Fully Diluted Valuation (FDV) is a key metric in the cryptocurrency space, estimating a project's total value if all tokens were circulating.
Why FDV Matters
FDV helps investors gauge the long-term potential of a cryptocurrency. Unlike market capitalization, FDV takes into account the total supply, providing a broader view of a project's market value. For example, if a large portion of tokens is yet to be released, FDV highlights potential risks or rewards tied to future supply changes.
How FDV Differs From Market Cap
Market capitalization focuses on the current supply of tokens in circulation, while FDV considers the full potential supply. For instance, the SUI token's FDV at a current price of $2.18 with a total supply of 10 billion tokens is $21.87 billion. This distinction shows how FDV can vastly exceed market cap with a high volume of unreleased tokens.

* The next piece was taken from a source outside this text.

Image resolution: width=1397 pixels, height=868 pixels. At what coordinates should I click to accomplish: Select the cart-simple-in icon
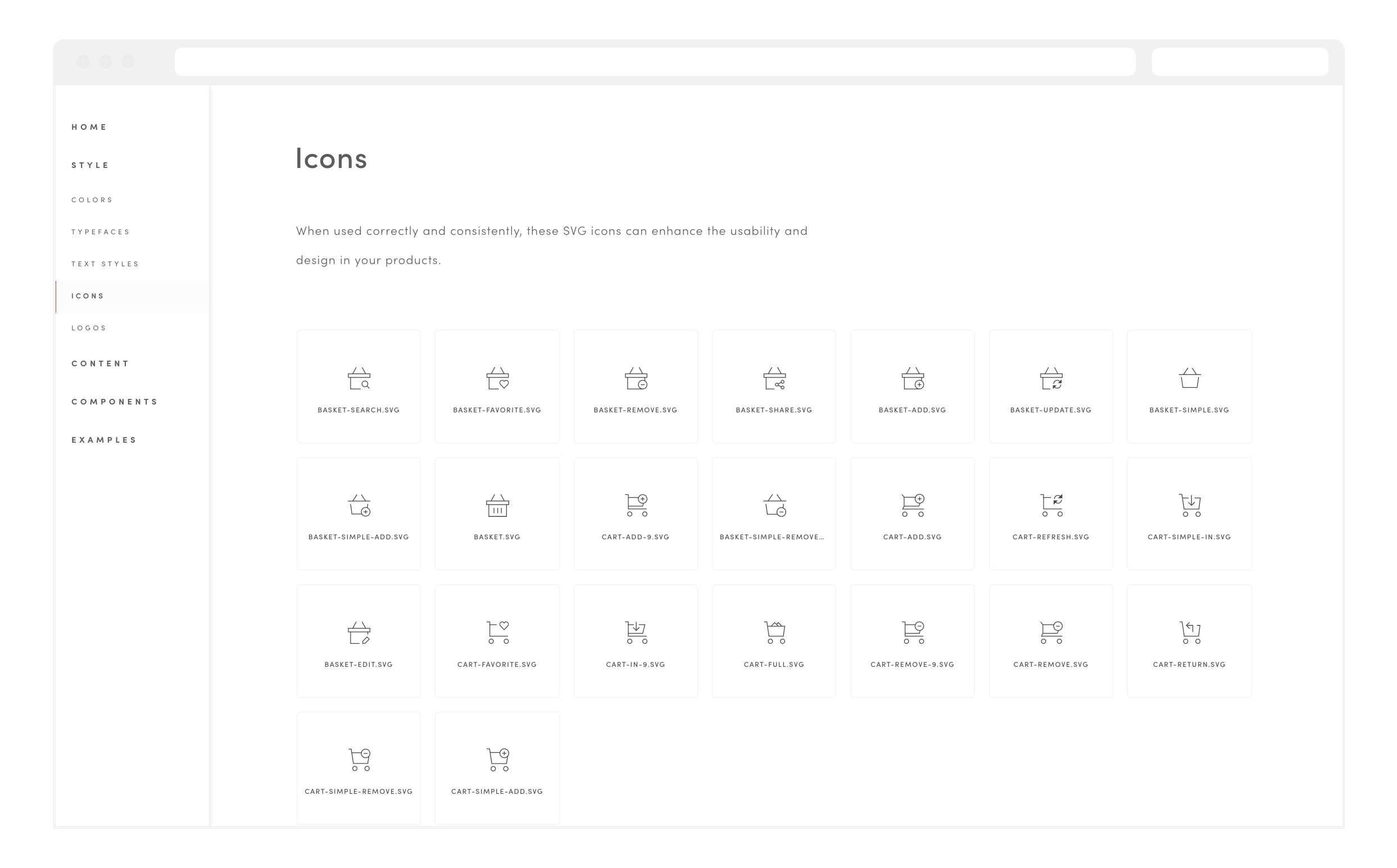tap(1189, 505)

Risks and Advantages of FDV Analysis
FDV analysis provides insights into a token's long-term prospects. A high FDV without sufficient utility might signal overvaluation, while a low FDV with strong fundamentals could indicate growth potential. Ignoring FDV can lead to poor investment decisions since increased token circulation can affect price.
Metrics like FDV assist in making informed decisions in the dynamic cryptocurrency market. Considering this metric offers a clearer picture of a project's future potential.